Biol 591 
Introduction to Bioinformatics
Notes for Scenario 2: Arrays and loops
Fall 2003 

  I. Arrays
 II. Loops

Suggested Reading: Beginning Perl (Simon Cozens), Chapter 3, pp.75-104; Chapter 4, pp.129-131, 141-143

I. Arrays
I.A. The need for arrays

We want to write a simulation that will help us judge whether an NtcA-binding site in some sequence we examined is a cause for rejoicing. Before we tackle that problem, let's take a look at a simple simulation, The program DiceRoll.pl was written to simulate the throw of five dice, to predict the likelihood that you'll find at least one pair of dice. This isn't really far from our problem. We're going to simulate the throw of some number of nucleotides, to predict the likelihood that you'll find in them an NtcA-binding site.

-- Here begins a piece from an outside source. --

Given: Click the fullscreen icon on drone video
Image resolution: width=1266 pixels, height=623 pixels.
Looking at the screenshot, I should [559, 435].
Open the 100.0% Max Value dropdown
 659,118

First of all, download and run the program to see what it does. In a few seconds you should see a report that success occurred approximately 91% of the time. Is this a reasonable prediction of the probability of getting at least one pair in a roll of five dice? We'll examine that question later. For now, take a look at DiceRoll. Here's the Main Program:

################### MAIN PROGRAM ####################

   foreach$trial (1..$number_of_trials) {
      Roll_dice();
      if (Any_matches()) { $successes = $successes + 1 }
   }

   print "Number of successes: ", $successes, $LF;
   print "Number of trials:    ", $number_of_trials, $LF;
   print "Fraction successful: ", $successes/$number_of_trials, $LF;

I've colored variables as red (always preceded by $ and always lower case), Perl key words (or functions) as blue (always lower case), and my functions/subroutines as purple (always beginning with an upper case letter and followed by a pair of parentheses).

To translate this into English, we're going to go through each trial, from the first to the number of trials specified. During each trial, we'll roll the dice, and if there are any matches, then we'll increase the number of successes by one. After that's done, we'll print some statistics.

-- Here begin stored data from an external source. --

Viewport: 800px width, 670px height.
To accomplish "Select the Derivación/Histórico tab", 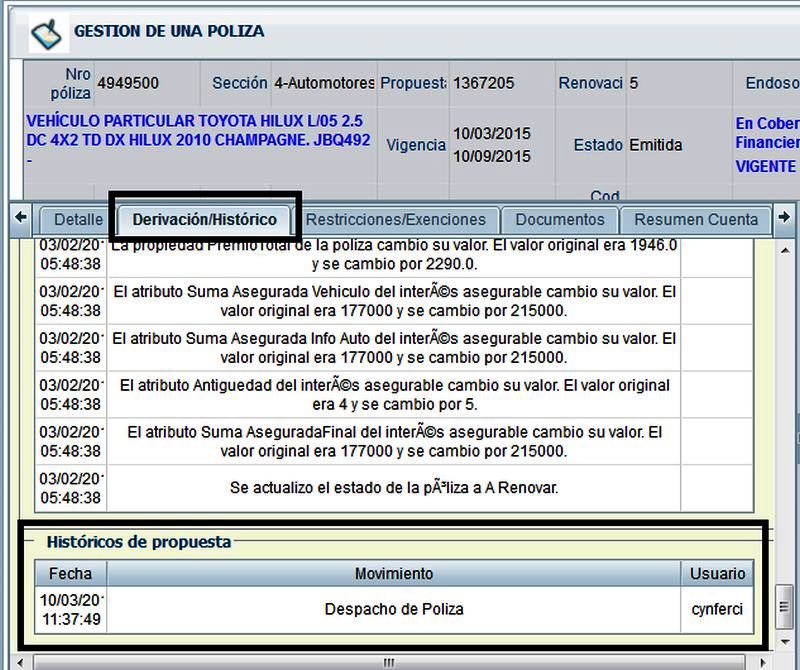I will click(204, 220).
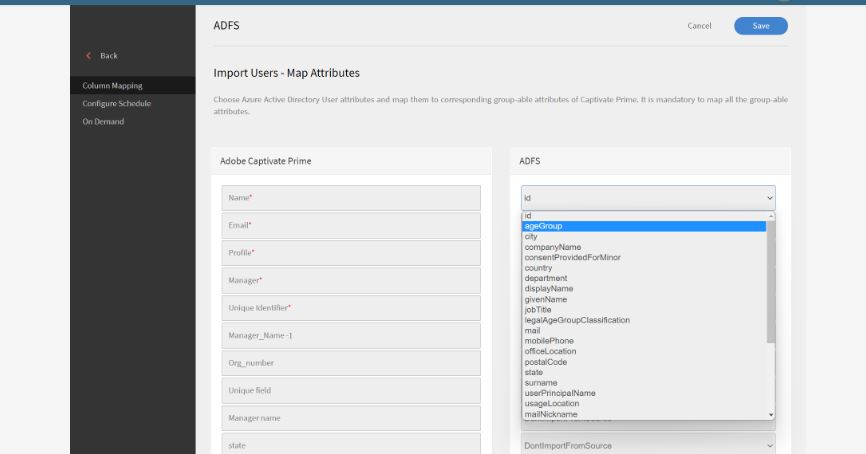Screen dimensions: 866x454
Task: Open the On Demand section
Action: (103, 122)
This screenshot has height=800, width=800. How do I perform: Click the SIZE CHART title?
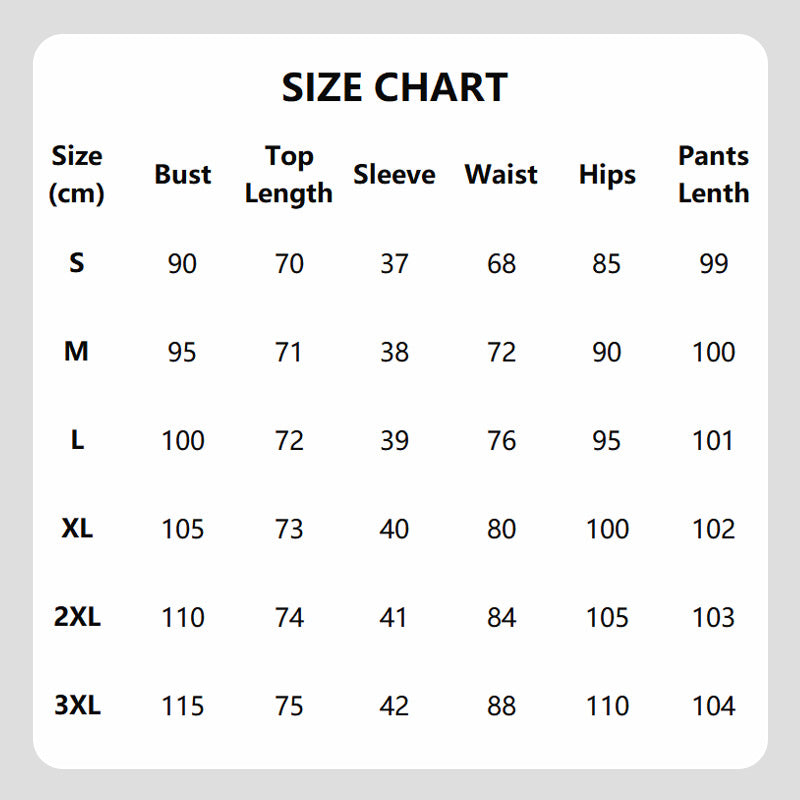[x=394, y=88]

Sounds like a plan, but obviously we're going to have to teach Perl what "roll_dice" means and how to determine whether there are any matches. Scrolling down (do it!), I encounter a program unit called Roll_dice. Here's the main part of that subroutine::

   foreach$die (1..$number_of_dice) {
      $die_value = Random_integer(1,6);

      if ($die_value == 1) { $number_of_ones = $number_of_ones + 1 }
      if ($die_value == 2) { $number_of_twos = $number_of_twos + 1 }
      if ($die_value == 3) { $number_of_threes = $number_of_threes + 1 }
      if ($die_value == 4) { $number_of_fours = $number_of_fours + 1 }
      if ($die_value == 5) { $number_of_fives = $number_of_fives + 1 }
      if ($die_value == 6) { $number_of_sixes = $number_of_sixes + 1 }
   }

Translate this into English: We're going to go through each die, from the first die to however many dice there are. During each roll, we'll assign to the die an integer from 1 to 6. If the value is 1, then we'll score one more for the ones. If the value is 2, then we'll score one more for the twos. If the value is 3, then... hey, this is getting tedious!

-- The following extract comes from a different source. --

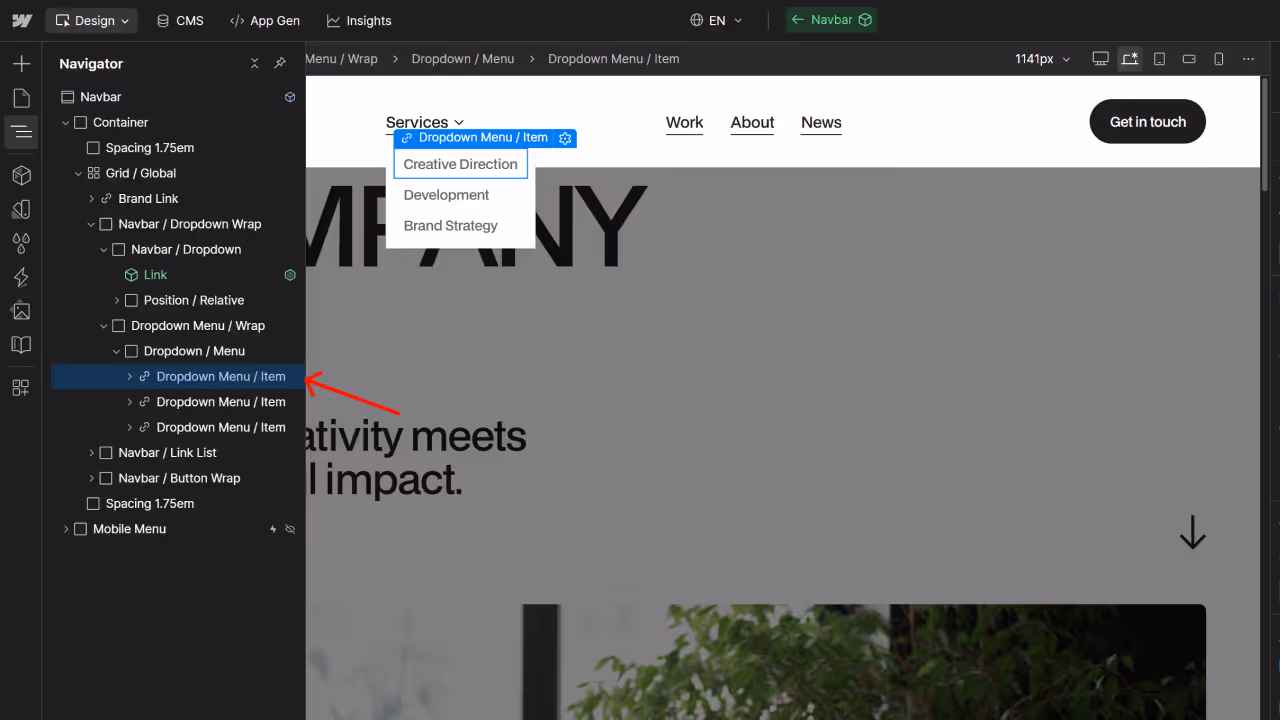
Task: Expand the Navbar / Link List tree item
Action: click(90, 452)
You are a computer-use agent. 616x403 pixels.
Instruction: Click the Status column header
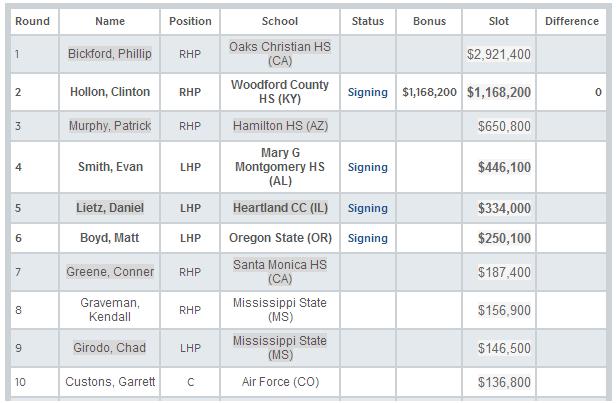(x=367, y=21)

Fortunately, there is. Suppose you were rolling not five but, say five hundred dice (so you couldn't perceive the numbers at a glance). In that case, you might use a table like the one below, and each time the die shows a certain number, you'd add one to the number in the appropriate column.
 

value 1 2 3 4 5 6
count 0 1 0 2 1 1
offset 0 1 2 3 4 5

Perl makes this strategy is available to you, letting you refer to the entire table as a single array, which you might call @count. Perl identifies array variables with the prefix @ just as it identifies scalar variables with the now familiar $.

SQ1. Back to the question of dice probability... Can you calculate the probability of getting at least one matched pair in a roll of five dice?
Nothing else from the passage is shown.